Traditional problem solving techniques based on deductive and / or inductive reasoning fail to support designing competitive business models. Analytical thinking relies on past experience and historical data. According to the philosopher Charles Sanders Peirce, it is not possible to invent the future using the past. Successful businesses require traversing the knowledge funnel with high velocity. Design thinking allows solving wicked problems associated with traversing the knowledge funnel. It helps develop competitive advantages by matching people’s needs with what can be delivered by current and future capabilities in a way that forms a viable business.
From traditional reasoning to design thinking
Traditional problem solving techniques rely on deductive and / or inductive reasoning using past experience and historical data. They focus on analytical thinking to declare truths and certainties about the world. Judgment, bias, and variation are avoided as much as possible. Reliability of derived solutions are key, such that they can be translated easily into repeatable algorithms.
The fallacy of using analytical thinking to innovate lies within the definition of innovation itself – seeking the world as it should be. How can techniques that rely on quantified history allow departing just from that history? They cannot! Indeed, deductive as well as inductive reasoning fail to solve wicked problems[*].
Design thinking is a formal method for practical, creative resolution of problems and creation of solutions, with the intent of an improved future result. By considering both present and future conditions, as well as parameters of the problem, alternative solutions can be explored simultaneously. Design thinking differs from analytical thinking by identifying and investigating both known and ambiguous aspects of the current problem in order to discover hidden parameters and open alternative paths which may lead to innovative solutions[†]. It is predestined for addressing wicked problems.
Design thinking as a tool for the design of business
Many companies stagnate or fail to grow at above market because they fail to reinvent themselves. They become more and more comfortable with their current role and focus on the administrative aspects of business rather than the innovative ones. The most prominent example is probably Kodak.

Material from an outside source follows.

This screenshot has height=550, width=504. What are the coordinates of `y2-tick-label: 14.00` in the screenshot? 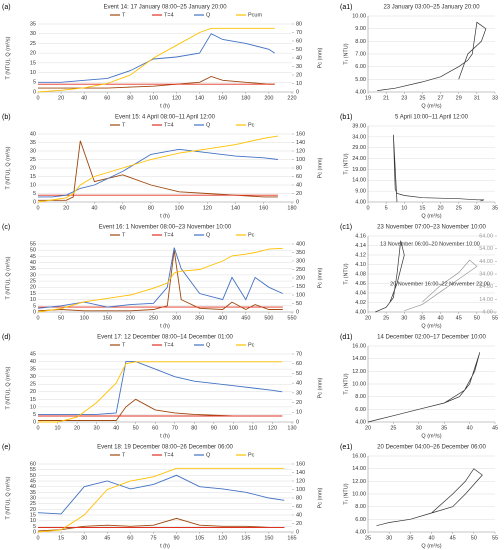 It's located at (486, 300).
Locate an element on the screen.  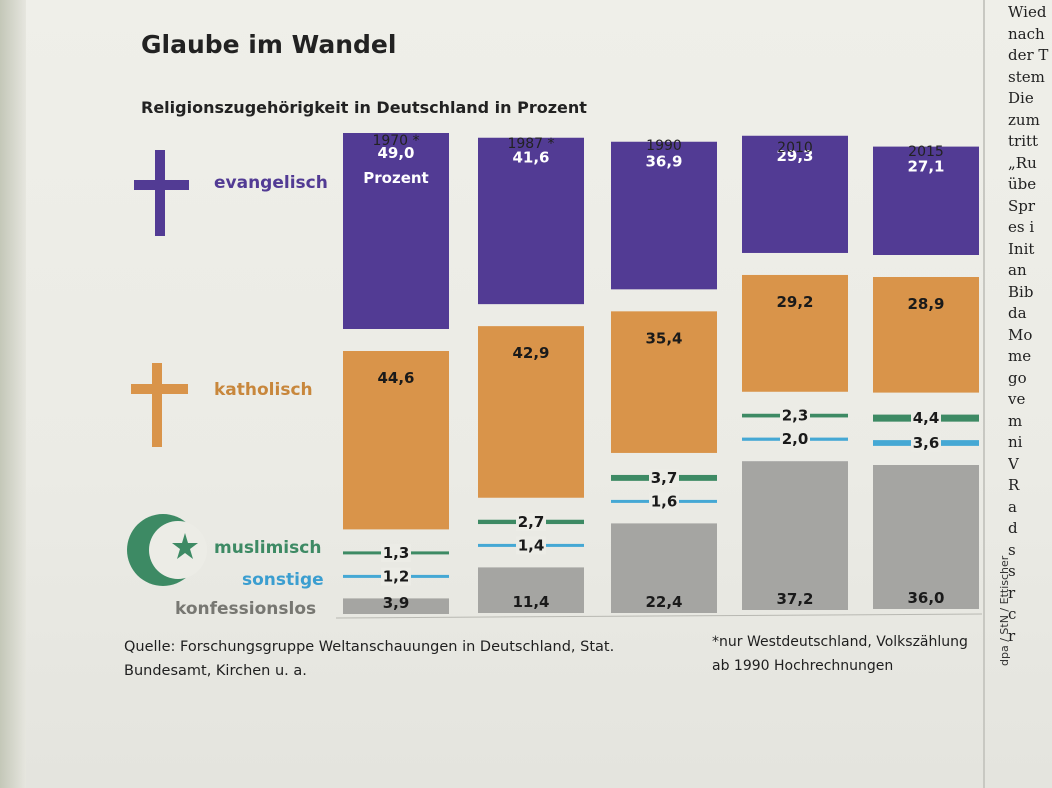
crescent-cutout is located at coordinates (178, 550).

Why does analytical thinking not work?
In analytical thinking, all proofs emanate from knowledge, information, and observations stemming from the past, that is, are based on what already happened. But, to change, introduce new ideas, concepts, or thoughts, one must think about the future and not the past. The American philosopher Charles Sanders Peirce, sometimes called the founder of pragmatism, stated that it is not possible to prove any new though, concept or idea in advance using analytical thinking, because otherwise they would no longer be new. Analytical thinking can thus not be at the center of innovation!
We need tools different from analytical thinking to design businesses ready of the future.
How can design thinking help break than innovation ban?
Roger Martin[‡] suggests focusing on the knowledge funnel. The knowledge funnel describes how knowledge evolves, or at least should evolve, over the lifetime of a business. The first stage of the funnel is called the mystery. It includes all unresolved problems a company is, explicitly or implicitly, confronted with. Each firm, in the course of doing business, develops for the most important mysteries heuristic solutions, that is, rules of thumb that help address these challenges. Heuristics guide the firm towards solutions by the way of organized exploration of possibilities. During the third stage, companies transform these heuristics into algorithms, which are a formulation of a replicable solution.
Design thinking, by its fundamental nature of focusing on present and future conditions, rather than pas conditions, helps accelerate the movement though the knowledge funnel from mystery, to heuristics, up to the algorithm stage. Its exploratory traits, iteratively searching for solutions, supports business innovation. It also helps reduce the complexity of the world through simplification.
Gaining a competitive advantage through applying design thinking
Gaining competitive advantage required understanding what is needed to achieve a valuable competitive positions. Strategy theory tells us that three characteristics are needed:
- Value for customers,
- opportunities that will allow to create the identified value for customers, and
- capabilities that permit to deliver the identified opportunities to customers.
Addressing these three characteristics requires moving through the knowledge funnel. The velocity of movement, powered by design thinking, provides the most powerful formula for competitive advantage.
Design thinking, with its four questions based process “what is? – what if? – what wows? – what works?”[§], helps identify customer value through applying tools like direct observation, ethnographic interviews, or identifying jobs to be done helps identify opportunities to create customer value in a unique way. Formulated differently, design thinking provides a method to match people’s needs with what can be delivered by current capabilities and what forms a viable business strategy. It focuses on delivering customer value is a unique way.
[*] A wicked problem is a problem that is difficult or impossible to solve because of incomplete, contradictory, and changing requirements that are often difficult to recognize. The use of term “wicked” here has come to denote resistance to resolution.
[‡] Martin R. (2009). The Design of Business, Harvard Business Review Press, Boston MA..
[§] Liedtka J. & T. Ogilvie (2011). Designing for Growth: A Design Thinking Tool Kit for Managers, Columbia University Press, New York, NY.